Raggiunto dai colleghi de L’Arena, l’ex attaccante ha quindi parlato in vista del match di stasera, ma non solo.
Verso Padova-Verona: le parole di Galderisi
UN SALTO INDIETRO. «Ai miei tempi, il Vicenza praticamente non esisteva (i biancorossi tra i primi anni anni Ottanta e i primi anni Novanta giocarono quasi esclusivamente in Serie C, ndr), mentre quelli tra Hellas e Padova erano piuttosto frequenti. Quando ero nel Padova, segnai alla mia vita facendo tre gol al Verona. Esultai sempre, senza cose clamorose: all’epoca si faceva così, senza ipocrisie».
LO SCUDETTO. «Al funerale di mister Bagnoli non avevo più lacrime. A Verona sono diventato uomo e da lì mi sono portato dietro tutto quello che mi è servito nella vita. Quella città, quella squadra e quei tifosi erano un gruppo unico e granitico».

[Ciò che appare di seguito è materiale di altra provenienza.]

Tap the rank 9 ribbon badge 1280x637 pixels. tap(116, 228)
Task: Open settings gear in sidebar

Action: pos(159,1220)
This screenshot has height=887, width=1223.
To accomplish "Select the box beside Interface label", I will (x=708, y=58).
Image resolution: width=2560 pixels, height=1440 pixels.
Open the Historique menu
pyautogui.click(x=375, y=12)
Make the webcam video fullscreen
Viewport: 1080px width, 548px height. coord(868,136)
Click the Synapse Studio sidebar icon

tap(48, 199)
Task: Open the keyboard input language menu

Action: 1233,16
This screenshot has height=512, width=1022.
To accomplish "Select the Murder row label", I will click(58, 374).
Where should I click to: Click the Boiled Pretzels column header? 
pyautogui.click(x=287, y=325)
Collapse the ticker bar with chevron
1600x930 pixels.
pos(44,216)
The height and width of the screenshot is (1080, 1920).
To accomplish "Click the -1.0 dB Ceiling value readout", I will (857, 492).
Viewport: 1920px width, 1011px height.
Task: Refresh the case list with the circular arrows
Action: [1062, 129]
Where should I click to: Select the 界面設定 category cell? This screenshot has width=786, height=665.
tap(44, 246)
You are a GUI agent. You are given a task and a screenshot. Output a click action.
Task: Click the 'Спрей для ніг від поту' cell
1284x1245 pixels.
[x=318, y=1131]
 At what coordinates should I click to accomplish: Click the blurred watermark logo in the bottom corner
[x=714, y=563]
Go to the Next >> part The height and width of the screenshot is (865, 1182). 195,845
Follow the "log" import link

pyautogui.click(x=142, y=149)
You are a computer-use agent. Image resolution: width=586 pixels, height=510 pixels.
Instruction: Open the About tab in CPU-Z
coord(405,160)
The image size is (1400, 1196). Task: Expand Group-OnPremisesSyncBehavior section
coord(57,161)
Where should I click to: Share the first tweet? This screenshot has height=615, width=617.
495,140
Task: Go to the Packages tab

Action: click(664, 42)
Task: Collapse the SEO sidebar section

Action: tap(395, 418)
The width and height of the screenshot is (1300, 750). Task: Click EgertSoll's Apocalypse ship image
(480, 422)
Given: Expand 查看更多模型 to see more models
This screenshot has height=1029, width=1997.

LA SFIDA DI OGGI. «Alla prima giornata il Padova ha trovato una bella vittoria, mentre il Verona ha perso immeritatamente. Anche questa è la Serie B: non sempre la squadra migliore raggiunge gli obiettivi. L’Hellas però ha in Baroni una grande garanzia. Come finirà? Non mi esprimo, ma spero che Verona e Padova vengano promosse insieme».